Stored data:
-*-
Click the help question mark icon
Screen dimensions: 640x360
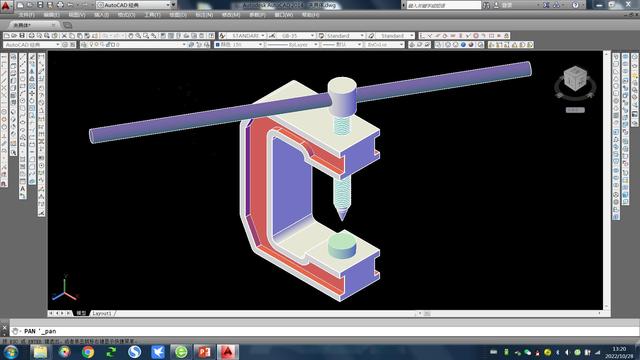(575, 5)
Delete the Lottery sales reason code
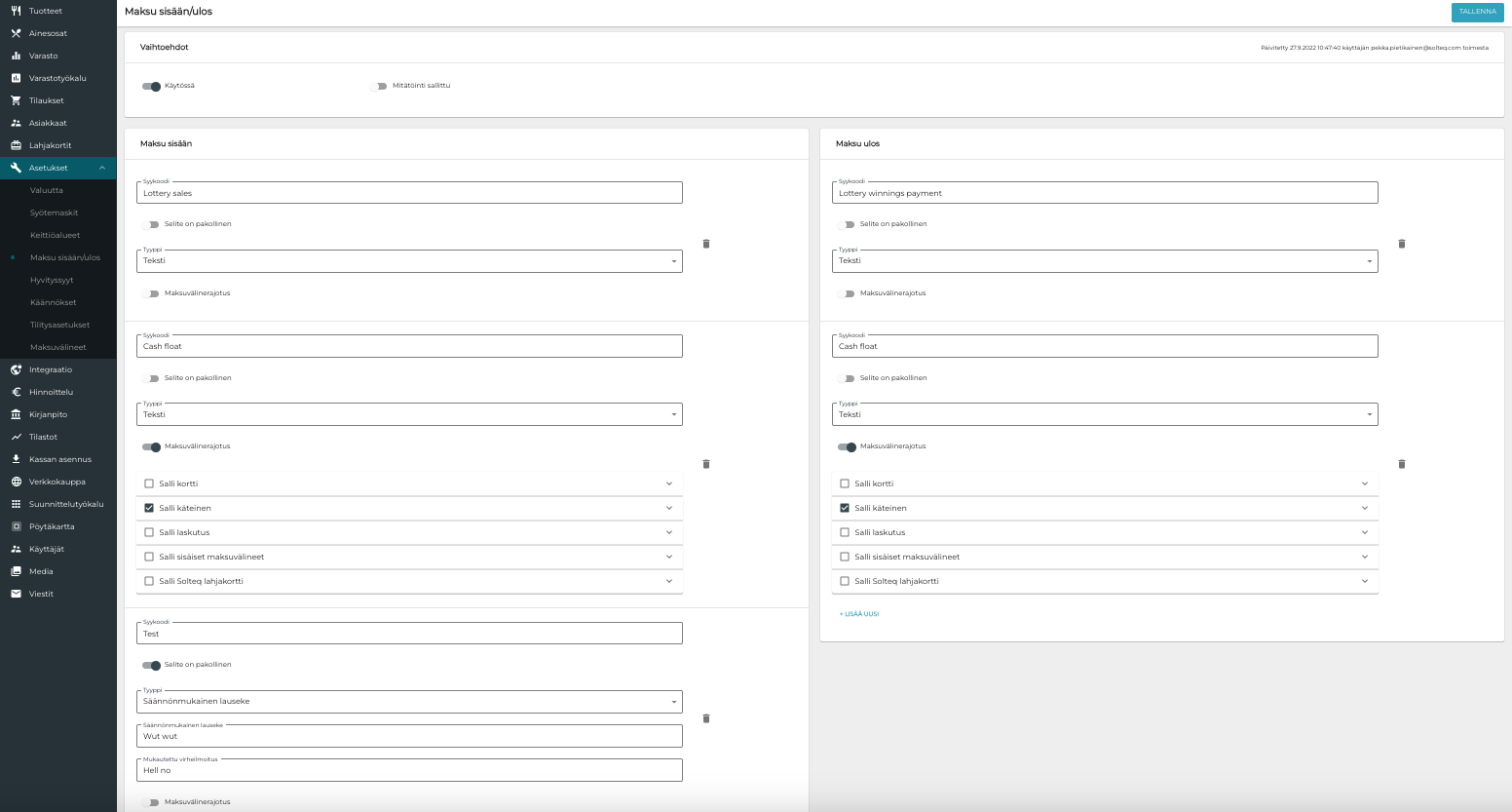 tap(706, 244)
-*-
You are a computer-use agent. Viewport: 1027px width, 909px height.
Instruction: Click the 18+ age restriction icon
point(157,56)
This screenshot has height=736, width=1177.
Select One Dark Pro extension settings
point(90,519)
-*-
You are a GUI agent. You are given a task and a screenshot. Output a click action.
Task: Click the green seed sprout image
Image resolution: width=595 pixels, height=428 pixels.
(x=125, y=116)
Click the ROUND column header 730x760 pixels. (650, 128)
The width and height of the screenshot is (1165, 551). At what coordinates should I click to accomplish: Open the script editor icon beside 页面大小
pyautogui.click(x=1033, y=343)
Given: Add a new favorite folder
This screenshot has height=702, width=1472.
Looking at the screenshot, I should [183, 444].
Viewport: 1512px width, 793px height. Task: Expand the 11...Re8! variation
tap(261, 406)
-*-
In the records, find every line that has the string "agent" and copy it.

FINAL ANSWER —
You are a computer-use agent. Viewport: 1027px width, 909px height.
You are a GUI agent. You are given a task and a screenshot. Output a click action.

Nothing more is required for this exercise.